The brief, put together by Bradford Cornell from CalTech and Janusz Ordover of NYU, reads in part:



Efficient markets depend on firms acting in their independent business interests. In this case, the District Court's failure to consider the economics of the vertical agreements between Apple and the Publisher Defendants led it to infer that Apple facilitated and participated in a horizontal price-fixing conspiracy. The District Court never considered evidence and economic reasoning that the vertical agreements were in Apple's independent business interest in entering e-book retailing, wholly apart from any horizontal conspiracy.


The provisions of the agreements at issue-agency, 'most-favored-nation' (MFN) clauses, and price caps-can be instrumental in facilitating new entry, particularly into markets with an entrenched, dominant firm. In this case, the District Court disregarded economic evidence and reasoning that these provisions served Apple's independent business interest in entering the e-book market, where Amazon was a near-monopolist.

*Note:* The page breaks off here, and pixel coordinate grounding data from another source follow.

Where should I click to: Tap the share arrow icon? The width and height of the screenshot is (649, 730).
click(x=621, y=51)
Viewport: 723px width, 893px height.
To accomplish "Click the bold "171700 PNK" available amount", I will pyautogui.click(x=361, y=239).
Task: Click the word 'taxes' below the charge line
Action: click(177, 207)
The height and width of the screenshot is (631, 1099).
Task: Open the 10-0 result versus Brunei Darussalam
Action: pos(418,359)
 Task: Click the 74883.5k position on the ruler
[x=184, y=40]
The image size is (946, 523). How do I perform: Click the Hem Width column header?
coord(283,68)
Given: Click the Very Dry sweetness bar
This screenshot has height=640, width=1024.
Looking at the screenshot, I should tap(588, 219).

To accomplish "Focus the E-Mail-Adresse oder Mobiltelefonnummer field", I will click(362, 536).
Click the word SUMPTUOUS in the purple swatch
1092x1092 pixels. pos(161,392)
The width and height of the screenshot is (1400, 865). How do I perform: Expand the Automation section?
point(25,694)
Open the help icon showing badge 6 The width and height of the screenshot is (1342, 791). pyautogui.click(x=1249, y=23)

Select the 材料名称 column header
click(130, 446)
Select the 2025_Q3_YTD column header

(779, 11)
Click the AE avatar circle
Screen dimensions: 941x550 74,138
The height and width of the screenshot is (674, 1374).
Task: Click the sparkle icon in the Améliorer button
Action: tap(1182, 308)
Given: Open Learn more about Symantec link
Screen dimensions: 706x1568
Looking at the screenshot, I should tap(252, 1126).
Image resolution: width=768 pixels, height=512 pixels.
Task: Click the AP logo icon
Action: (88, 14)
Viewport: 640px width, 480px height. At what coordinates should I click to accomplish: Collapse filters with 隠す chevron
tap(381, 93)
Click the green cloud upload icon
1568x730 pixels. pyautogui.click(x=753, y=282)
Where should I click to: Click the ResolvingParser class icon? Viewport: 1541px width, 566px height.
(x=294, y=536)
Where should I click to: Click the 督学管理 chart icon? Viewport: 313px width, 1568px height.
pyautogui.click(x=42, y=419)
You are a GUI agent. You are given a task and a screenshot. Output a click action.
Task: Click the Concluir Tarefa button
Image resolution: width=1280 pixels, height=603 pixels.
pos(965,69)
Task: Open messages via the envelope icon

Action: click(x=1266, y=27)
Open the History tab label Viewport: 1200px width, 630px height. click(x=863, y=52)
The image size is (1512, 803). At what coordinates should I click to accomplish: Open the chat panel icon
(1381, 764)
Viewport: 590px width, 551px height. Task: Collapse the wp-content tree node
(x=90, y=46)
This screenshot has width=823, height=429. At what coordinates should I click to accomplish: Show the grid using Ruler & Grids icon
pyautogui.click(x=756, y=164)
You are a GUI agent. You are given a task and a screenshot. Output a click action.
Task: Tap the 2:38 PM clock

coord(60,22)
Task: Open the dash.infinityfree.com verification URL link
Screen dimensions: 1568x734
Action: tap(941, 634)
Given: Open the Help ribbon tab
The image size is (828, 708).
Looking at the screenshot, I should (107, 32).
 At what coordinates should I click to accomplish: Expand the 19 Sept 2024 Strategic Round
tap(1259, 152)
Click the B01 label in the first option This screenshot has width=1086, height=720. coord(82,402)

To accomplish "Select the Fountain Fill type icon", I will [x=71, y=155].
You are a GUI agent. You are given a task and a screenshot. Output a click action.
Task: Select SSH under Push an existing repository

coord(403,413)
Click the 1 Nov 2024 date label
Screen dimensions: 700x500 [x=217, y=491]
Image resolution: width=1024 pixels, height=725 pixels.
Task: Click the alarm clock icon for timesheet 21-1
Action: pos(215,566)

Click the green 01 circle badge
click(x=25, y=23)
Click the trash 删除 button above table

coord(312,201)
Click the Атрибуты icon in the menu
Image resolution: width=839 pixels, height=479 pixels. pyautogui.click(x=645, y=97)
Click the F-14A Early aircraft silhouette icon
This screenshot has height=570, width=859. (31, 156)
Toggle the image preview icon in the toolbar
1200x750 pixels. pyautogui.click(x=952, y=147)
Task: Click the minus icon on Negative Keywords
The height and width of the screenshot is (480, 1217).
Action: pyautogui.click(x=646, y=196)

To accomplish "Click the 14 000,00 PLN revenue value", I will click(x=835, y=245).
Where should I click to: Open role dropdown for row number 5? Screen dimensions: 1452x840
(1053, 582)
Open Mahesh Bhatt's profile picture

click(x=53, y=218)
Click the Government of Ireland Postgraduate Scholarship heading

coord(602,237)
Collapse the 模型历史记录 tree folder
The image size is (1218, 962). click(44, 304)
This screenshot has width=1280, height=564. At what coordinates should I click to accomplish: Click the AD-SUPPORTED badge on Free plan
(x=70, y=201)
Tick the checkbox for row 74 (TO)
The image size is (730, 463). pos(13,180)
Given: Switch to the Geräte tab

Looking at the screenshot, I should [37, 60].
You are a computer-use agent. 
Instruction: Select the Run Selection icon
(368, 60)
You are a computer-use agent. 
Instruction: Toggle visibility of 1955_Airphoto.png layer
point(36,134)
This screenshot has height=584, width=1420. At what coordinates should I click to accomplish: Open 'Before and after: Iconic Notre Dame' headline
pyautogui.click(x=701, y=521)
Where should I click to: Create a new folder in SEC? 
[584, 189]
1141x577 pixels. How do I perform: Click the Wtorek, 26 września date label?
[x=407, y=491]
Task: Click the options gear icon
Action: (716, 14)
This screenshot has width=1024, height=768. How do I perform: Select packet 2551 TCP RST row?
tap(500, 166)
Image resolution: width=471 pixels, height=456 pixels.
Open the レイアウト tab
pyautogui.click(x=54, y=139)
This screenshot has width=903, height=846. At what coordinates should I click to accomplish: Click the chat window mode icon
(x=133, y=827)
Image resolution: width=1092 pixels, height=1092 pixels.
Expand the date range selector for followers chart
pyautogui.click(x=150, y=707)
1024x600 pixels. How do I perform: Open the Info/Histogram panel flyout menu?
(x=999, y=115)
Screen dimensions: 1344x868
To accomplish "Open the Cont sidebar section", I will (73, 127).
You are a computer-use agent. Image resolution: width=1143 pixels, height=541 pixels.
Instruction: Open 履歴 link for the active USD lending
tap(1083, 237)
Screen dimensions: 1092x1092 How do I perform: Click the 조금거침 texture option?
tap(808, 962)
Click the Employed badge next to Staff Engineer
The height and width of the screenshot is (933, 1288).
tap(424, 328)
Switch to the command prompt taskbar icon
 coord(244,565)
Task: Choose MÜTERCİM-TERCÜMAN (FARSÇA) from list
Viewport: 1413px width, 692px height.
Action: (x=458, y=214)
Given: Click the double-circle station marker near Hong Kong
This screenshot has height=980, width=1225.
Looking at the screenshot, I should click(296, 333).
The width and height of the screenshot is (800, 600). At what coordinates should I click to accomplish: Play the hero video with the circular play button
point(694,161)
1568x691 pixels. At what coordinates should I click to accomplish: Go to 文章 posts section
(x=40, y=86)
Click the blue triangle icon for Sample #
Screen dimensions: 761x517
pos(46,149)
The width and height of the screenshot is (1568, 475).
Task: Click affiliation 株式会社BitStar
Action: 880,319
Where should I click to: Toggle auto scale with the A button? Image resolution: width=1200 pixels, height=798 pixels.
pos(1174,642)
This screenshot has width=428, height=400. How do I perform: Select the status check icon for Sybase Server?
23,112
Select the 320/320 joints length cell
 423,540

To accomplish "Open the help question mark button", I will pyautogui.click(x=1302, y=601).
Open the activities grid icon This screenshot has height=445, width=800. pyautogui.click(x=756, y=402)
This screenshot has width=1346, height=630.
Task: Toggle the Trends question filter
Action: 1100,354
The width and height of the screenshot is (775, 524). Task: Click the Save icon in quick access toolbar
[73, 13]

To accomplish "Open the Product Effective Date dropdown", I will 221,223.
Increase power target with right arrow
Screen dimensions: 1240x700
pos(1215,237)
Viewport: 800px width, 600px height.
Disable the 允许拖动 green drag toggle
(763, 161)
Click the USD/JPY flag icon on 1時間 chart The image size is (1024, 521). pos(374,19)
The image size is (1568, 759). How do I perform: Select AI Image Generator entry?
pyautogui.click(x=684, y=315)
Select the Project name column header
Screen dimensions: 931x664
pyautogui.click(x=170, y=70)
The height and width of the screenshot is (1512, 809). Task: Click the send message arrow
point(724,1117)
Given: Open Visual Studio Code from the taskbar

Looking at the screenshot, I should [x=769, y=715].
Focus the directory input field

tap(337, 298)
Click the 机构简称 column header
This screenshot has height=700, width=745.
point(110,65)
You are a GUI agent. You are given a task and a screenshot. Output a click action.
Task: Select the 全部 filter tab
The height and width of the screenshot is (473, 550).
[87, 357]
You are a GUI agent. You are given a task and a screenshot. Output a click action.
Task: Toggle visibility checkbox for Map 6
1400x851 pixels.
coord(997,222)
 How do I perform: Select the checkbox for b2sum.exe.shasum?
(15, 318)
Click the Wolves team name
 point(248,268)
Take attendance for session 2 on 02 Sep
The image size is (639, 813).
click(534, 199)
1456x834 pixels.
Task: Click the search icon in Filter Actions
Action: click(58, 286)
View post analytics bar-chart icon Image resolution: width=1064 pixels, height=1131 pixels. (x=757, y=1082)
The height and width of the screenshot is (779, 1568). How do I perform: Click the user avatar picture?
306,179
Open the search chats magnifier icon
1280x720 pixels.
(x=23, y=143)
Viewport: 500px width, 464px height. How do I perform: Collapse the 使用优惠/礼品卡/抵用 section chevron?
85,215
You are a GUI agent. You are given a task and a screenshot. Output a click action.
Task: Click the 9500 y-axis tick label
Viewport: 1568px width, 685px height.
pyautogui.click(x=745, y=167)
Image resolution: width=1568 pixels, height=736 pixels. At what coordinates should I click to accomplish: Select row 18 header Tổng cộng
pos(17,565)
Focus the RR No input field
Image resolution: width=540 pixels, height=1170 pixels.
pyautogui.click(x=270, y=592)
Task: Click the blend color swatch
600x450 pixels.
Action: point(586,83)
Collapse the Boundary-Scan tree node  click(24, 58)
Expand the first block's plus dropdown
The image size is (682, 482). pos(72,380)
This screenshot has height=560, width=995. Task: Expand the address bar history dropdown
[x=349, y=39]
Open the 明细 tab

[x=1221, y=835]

The District Court also ignored economic evidence and reasoning suggesting that Apple's entry into e-book retailing, and not the MFNs, allowed the Publisher Defendants to persuade Amazon to switch from a wholesale to an agency business model. The District Court also erred in equating price increases for some e-books with harm to competition. Apple's entry into the e-book retail market dramatically increased competition by diminishing Amazon's power as a retail monopolist (and its ability to pursue a "loss-leader" strategy that inefficiently priced e-books below their acquisition cost). That increased competition gave publishers more bargaining power, thereby bringing ebook pricing closer to competitive levels. These errors threaten to chill competition by discouraging the use of common vertical contracting techniques that are often essential to facilitating the expensive and risky investments needed for entry into highly concentrated markets. Our antitrust laws should encourage, not penalize, vertical contracting arrangements that facilitate entry and enhance competition.